Fashion Institute of Technology (FIT) students have strong opinions on who should replace John Galliano as creative director of the Christian Dior label.
Many designers have been named as possible candidates for the job. According to The Guardian, Ricardo Tisci at Givenchy, Phoebe Philo at Celine, and Marc Jacobs at Louis Vuitton are in the running. Women’s Wear Daily said Haider Ackermann is another possible candidate and that British betting site PaddyPower.com had Alber Elbaz at Lanvin, and Stefano Pilati at YSL on the list. Many of these designers, namely Tisci, Philo, and Jacobs, already design for brands of Dior’s parent company LVMH Moët Hennessy Louis Vuitton. Regardless of what the critics say, students at FIT prefer some designers over others.
Venus Wong, 18, an Adevertising and Marketing Communications major from China is rooting for one of the front-runners, Elber Albaz. She also thinks Sarah Burton of Alexander McQueen might be tapped for the job. “Since the royal wedding she has shown that she’s capable of doing classic and elegant which is what Dior is all about. It’s a good thing they’re putting so much consideration into this,” she said.

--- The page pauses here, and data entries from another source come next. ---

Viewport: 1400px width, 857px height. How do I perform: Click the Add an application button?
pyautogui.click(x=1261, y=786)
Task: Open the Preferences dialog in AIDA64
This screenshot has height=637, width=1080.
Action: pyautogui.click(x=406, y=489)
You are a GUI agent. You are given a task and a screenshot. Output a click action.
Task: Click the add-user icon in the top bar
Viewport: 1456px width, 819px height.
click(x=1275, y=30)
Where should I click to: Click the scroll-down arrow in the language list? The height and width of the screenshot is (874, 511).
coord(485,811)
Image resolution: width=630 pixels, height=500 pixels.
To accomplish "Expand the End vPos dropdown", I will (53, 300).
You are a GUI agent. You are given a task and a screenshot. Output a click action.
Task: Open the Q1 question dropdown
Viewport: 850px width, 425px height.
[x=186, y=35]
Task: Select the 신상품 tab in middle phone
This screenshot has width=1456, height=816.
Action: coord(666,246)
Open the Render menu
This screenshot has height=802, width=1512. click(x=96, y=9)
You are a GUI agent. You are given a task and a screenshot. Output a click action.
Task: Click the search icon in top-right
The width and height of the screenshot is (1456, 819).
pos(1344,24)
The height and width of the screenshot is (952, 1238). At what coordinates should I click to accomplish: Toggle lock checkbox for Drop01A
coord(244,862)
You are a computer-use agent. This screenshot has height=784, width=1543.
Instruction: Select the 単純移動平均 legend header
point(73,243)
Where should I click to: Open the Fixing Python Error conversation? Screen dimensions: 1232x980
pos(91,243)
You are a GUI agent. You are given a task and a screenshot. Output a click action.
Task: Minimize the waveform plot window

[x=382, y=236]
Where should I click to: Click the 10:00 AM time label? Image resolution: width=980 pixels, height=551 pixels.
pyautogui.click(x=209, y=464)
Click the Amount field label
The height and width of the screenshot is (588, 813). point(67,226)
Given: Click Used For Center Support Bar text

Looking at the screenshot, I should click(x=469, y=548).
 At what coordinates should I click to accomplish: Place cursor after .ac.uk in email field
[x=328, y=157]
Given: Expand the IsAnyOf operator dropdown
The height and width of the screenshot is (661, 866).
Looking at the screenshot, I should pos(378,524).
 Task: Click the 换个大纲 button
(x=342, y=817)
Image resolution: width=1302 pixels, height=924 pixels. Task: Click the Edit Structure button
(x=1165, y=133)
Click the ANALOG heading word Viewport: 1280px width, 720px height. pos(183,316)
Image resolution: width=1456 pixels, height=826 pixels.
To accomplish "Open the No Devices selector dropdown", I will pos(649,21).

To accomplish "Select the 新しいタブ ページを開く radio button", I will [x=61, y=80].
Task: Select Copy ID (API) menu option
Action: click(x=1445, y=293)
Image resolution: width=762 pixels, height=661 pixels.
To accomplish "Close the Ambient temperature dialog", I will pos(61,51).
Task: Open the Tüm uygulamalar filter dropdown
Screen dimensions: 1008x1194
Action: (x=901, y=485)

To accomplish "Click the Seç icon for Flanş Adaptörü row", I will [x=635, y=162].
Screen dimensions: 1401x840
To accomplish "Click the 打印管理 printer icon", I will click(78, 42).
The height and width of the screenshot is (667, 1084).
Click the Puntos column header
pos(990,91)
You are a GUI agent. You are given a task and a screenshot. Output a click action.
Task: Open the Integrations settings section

Other students want to see a different designer at the head. “Zac Posen. He knows how to put the drama in there, that would be completely different work,” said Haley Anna Perry, 18, an Advertising Marketing Communications major from Georgia.
Some students feel Marc Jacobs should leave Louis Vuitton to for Dior.
“I mean put Marc Jacobs at the head. I mean why not?” said Krista Bora, 18, an Advertising Marketing Communications major from Vermont. “When he took over Louis Vuitton he modernized it.”
Kristen Archambeau, 21, an Advertising and Marketing Communications major from Michigan feels the same way. “I think Marc Jacobs . . . since he’s hip and young but respected in the design community,” she said.
This quest for a new designer comes after Galliano was fired on March 1, 2011 after a video of him making anti-Semitic statements was released by Britain’s, The Sun tabloid. Although it has been two months, the company has yet to name a successor to continue the brand’s legacy, and it does not seem like one will be named soon. According to a March 31, 2011 Reuters report, the new designer might not be revealed until the fall.
“[The announcement] could come at any time, after [the autumn] or before,” Sidney Toledano, Dior’s Chairman and Chief executive, said in a statement to Reuters.
Katie Gillespie, 19, a Fashion Merchandising Management Major from Ohio has a strong opinion of who the successor should be. “I honestly think that it should be an unknown,” she said. “There is so much talent out there and the House of Dior should hold auditions for the person that best fits the image. Actually, Kenley [Collins] from season 5 of Project Runway wouldn’t be a bad choice.” Gillespie understands that the decision may be a long time coming. “I think the reason why it has taken so long is to build suspense. Fashion is dramatic after all, and that’s why we love it,” she said.